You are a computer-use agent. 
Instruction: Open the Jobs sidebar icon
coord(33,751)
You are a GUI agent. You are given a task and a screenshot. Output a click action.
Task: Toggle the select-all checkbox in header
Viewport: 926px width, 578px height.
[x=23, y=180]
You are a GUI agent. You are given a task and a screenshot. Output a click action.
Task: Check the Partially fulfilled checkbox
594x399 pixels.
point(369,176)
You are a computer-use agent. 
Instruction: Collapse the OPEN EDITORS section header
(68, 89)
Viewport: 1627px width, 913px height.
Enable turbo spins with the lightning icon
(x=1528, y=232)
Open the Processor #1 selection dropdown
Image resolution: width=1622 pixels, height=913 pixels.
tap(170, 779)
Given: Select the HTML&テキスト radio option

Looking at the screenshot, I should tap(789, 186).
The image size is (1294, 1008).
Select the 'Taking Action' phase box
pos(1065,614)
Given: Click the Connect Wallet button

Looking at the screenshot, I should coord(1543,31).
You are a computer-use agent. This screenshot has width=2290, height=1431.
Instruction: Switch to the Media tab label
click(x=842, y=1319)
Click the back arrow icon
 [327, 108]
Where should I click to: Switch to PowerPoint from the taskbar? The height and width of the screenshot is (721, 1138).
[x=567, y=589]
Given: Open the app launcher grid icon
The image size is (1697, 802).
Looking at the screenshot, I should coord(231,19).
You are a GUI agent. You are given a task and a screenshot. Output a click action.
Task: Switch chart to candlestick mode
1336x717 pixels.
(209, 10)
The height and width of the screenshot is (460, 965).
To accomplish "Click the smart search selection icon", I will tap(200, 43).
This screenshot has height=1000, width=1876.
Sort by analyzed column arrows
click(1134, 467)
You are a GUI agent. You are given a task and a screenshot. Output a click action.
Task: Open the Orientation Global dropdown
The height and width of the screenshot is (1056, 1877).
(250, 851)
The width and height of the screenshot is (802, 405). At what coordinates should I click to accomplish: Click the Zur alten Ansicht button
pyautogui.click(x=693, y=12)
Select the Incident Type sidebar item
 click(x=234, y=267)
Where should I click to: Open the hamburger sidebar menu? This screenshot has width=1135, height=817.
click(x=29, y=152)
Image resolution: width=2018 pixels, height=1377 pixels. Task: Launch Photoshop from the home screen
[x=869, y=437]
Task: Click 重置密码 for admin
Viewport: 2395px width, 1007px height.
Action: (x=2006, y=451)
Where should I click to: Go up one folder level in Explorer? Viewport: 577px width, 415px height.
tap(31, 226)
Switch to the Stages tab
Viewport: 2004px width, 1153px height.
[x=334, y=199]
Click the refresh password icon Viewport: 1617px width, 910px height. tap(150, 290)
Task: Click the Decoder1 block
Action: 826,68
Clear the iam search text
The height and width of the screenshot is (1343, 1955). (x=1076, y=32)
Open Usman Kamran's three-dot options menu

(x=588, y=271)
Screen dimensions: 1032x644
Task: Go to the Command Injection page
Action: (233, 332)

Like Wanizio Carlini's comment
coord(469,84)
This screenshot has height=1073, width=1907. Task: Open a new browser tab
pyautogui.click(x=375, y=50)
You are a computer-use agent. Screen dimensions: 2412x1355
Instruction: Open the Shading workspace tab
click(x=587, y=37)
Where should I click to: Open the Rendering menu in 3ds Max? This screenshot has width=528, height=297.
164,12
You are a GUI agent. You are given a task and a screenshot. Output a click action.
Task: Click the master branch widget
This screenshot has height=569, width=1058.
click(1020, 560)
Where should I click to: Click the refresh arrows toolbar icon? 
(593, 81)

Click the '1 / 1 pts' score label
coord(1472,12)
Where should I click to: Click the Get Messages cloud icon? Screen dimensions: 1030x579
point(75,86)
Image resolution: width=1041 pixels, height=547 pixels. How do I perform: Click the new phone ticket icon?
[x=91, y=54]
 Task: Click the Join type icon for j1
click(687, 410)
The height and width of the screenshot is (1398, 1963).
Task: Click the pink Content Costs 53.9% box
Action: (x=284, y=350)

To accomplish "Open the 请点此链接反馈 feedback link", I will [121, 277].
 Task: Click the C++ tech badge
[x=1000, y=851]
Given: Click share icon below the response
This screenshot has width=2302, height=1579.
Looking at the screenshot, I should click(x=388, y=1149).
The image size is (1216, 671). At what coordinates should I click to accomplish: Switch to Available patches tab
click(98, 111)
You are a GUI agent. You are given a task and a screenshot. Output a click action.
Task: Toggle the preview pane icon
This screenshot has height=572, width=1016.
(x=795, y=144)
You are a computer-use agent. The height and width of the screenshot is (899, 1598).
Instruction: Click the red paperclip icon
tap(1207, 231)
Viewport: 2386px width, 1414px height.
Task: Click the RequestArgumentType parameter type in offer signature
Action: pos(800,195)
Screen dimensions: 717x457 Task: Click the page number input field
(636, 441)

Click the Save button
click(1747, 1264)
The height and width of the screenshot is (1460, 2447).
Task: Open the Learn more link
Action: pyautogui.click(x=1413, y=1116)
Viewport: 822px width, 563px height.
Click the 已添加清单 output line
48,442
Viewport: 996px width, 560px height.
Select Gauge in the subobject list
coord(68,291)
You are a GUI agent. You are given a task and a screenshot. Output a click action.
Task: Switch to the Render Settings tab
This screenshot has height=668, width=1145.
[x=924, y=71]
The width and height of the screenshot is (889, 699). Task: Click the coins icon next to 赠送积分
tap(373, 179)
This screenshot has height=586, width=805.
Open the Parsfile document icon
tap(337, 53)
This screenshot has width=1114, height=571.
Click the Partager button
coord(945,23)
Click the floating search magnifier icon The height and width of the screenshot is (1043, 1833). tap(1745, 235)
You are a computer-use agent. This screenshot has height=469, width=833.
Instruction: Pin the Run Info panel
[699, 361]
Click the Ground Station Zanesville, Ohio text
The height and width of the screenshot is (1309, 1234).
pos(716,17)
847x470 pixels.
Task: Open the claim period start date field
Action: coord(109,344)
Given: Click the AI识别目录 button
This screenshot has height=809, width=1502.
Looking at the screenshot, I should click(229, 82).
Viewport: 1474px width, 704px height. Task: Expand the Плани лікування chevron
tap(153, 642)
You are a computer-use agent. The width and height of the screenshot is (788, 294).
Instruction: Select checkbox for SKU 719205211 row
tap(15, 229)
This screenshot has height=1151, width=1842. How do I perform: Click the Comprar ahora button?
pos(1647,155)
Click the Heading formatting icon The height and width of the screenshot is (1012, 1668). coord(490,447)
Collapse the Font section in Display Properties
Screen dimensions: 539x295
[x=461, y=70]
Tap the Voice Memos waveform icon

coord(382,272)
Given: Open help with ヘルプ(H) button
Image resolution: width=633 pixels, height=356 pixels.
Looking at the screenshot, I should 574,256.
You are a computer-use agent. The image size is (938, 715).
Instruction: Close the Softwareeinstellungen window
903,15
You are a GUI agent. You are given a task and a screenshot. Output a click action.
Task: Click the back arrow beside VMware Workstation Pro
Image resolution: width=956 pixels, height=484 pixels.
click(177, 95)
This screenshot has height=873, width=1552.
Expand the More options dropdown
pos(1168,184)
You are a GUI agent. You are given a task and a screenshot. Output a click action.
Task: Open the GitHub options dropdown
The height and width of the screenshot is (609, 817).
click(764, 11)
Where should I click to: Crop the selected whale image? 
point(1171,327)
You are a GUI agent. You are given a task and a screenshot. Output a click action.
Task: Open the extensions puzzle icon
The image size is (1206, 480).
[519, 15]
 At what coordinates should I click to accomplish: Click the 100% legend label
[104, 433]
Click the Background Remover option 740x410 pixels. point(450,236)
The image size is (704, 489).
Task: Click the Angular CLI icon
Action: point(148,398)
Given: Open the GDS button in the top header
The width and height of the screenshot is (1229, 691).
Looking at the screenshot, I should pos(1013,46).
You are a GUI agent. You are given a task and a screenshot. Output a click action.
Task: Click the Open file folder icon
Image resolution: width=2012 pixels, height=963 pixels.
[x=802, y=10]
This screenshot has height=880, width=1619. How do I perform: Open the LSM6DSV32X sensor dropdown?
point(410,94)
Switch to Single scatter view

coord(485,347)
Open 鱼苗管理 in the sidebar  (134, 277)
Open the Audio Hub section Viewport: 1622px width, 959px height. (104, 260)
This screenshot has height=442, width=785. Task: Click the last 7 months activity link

--

### Problem to solve
From the first line of the data above through the line containing "Viewport: 1627px width, 913px height.", repeat each line exactly, and add nothing.

### Answer to the exercise
You are a computer-use agent. 
Instruction: Open the Jobs sidebar icon
coord(33,751)
You are a GUI agent. You are given a task and a screenshot. Output a click action.
Task: Toggle the select-all checkbox in header
Viewport: 926px width, 578px height.
[x=23, y=180]
You are a GUI agent. You are given a task and a screenshot. Output a click action.
Task: Check the Partially fulfilled checkbox
594x399 pixels.
point(369,176)
You are a computer-use agent. 
Instruction: Collapse the OPEN EDITORS section header
(68, 89)
Viewport: 1627px width, 913px height.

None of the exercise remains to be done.